- _WORK TO BE COMPLETED_
Your answer should be the line containing "Viewport: 1320px width, 1154px height." and every line after it to the end of the records below, word for word.

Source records
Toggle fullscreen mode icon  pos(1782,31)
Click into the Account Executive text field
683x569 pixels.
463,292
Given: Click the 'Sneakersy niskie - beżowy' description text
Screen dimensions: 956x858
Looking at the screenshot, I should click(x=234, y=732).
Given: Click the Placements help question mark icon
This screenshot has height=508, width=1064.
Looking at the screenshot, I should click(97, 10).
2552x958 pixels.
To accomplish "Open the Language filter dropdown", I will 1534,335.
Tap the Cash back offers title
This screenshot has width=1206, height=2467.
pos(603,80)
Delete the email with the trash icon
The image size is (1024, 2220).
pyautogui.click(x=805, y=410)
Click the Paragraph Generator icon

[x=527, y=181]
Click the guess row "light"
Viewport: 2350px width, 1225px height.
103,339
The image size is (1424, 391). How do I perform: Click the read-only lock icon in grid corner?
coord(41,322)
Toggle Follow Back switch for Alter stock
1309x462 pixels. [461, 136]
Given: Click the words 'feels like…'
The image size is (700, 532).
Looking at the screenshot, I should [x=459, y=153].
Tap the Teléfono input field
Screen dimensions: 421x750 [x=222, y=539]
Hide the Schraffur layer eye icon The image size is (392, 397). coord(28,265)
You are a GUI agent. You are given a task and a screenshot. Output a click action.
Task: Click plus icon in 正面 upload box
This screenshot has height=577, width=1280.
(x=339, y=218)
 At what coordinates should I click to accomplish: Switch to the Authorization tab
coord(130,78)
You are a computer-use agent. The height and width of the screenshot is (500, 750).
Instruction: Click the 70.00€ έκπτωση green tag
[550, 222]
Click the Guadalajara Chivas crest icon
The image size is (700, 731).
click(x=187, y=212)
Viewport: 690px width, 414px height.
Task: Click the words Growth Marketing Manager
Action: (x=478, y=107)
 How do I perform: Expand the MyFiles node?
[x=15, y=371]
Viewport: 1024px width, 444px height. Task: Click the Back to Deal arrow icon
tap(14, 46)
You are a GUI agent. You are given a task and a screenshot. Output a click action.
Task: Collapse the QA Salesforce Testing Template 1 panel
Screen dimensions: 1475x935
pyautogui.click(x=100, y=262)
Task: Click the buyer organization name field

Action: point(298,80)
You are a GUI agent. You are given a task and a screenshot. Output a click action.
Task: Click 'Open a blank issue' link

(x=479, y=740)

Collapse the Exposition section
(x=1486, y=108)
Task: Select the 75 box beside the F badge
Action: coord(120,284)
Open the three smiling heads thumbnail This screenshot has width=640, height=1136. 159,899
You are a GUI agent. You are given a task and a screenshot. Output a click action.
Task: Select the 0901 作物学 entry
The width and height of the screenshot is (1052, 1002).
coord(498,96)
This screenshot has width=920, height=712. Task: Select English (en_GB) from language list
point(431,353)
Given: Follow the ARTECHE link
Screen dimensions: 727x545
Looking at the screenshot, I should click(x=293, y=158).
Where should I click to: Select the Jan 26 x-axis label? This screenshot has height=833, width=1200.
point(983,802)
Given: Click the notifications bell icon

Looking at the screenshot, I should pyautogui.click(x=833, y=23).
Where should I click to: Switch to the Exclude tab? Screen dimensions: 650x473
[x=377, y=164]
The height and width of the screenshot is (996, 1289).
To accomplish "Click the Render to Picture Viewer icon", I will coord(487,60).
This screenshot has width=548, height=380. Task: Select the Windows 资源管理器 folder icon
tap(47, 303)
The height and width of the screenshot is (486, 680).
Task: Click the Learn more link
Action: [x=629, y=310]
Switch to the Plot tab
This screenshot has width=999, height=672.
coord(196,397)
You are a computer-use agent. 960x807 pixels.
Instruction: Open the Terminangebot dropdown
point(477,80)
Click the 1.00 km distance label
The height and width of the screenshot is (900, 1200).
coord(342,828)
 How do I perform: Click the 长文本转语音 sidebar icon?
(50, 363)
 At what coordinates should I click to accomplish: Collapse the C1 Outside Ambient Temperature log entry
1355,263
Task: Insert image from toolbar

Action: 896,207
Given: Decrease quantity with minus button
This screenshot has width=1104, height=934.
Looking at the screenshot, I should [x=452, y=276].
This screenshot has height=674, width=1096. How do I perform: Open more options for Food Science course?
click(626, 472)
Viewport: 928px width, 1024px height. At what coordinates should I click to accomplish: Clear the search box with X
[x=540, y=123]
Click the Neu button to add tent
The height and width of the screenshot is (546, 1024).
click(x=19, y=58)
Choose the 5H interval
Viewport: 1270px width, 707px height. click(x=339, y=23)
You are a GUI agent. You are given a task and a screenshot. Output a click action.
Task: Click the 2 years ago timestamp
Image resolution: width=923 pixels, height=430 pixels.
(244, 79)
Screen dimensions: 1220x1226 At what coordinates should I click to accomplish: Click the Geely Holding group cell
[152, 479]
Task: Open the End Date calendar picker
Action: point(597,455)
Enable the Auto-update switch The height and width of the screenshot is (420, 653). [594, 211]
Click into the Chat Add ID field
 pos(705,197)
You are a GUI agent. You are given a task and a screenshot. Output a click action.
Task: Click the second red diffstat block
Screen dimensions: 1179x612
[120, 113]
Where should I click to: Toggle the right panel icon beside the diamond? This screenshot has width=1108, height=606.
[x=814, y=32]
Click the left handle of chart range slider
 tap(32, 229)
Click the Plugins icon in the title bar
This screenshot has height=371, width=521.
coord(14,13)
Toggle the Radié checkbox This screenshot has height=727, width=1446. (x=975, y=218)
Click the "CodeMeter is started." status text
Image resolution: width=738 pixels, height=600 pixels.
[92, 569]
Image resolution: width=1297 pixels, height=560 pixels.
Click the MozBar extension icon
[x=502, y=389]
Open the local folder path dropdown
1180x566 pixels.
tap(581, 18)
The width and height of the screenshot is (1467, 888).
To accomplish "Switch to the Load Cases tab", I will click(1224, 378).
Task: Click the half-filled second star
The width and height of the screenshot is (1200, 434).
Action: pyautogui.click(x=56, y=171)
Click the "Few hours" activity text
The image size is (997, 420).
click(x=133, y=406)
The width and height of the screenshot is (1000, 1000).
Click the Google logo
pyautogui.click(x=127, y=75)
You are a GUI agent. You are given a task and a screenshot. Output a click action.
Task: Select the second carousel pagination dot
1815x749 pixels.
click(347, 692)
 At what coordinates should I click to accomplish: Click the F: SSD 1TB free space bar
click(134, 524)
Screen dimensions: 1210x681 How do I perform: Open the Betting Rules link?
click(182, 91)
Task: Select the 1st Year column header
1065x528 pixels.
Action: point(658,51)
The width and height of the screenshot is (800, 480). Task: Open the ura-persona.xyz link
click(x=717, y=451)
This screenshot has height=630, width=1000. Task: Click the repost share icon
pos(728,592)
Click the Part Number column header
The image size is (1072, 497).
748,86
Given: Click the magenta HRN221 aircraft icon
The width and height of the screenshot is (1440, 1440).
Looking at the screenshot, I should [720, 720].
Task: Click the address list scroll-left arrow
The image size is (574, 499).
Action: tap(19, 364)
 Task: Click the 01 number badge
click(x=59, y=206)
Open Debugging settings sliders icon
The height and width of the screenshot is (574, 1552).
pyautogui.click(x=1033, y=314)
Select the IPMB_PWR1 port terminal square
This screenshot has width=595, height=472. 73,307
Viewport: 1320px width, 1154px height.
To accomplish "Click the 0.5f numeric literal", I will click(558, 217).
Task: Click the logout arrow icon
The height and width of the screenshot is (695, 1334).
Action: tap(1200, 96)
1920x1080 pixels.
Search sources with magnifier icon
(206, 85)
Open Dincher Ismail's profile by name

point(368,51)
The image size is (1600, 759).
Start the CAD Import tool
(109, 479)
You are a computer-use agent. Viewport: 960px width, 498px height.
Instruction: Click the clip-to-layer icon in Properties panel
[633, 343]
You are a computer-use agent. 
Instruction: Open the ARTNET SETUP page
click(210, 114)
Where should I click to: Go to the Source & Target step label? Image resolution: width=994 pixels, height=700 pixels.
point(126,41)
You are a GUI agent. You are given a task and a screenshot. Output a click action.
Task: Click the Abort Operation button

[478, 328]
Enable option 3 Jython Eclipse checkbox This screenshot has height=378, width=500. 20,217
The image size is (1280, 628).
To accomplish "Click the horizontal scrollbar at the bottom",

- _TASK RESPONSE_
Viewport: 1320px width, 1154px height.
To accomplish "Click the 0.5f numeric literal", I will click(558, 217).
Task: Click the logout arrow icon
The height and width of the screenshot is (695, 1334).
Action: tap(1200, 96)
1920x1080 pixels.
Search sources with magnifier icon
(206, 85)
Open Dincher Ismail's profile by name

point(368,51)
The image size is (1600, 759).
Start the CAD Import tool
(109, 479)
You are a computer-use agent. Viewport: 960px width, 498px height.
Instruction: Click the clip-to-layer icon in Properties panel
[633, 343]
You are a computer-use agent. 
Instruction: Open the ARTNET SETUP page
click(210, 114)
Where should I click to: Go to the Source & Target step label? Image resolution: width=994 pixels, height=700 pixels.
point(126,41)
You are a GUI agent. You are given a task and a screenshot. Output a click action.
Task: Click the Abort Operation button

[478, 328]
Enable option 3 Jython Eclipse checkbox This screenshot has height=378, width=500. 20,217
The image size is (1280, 628).
To accomplish "Click the horizontal scrollbar at the bottom",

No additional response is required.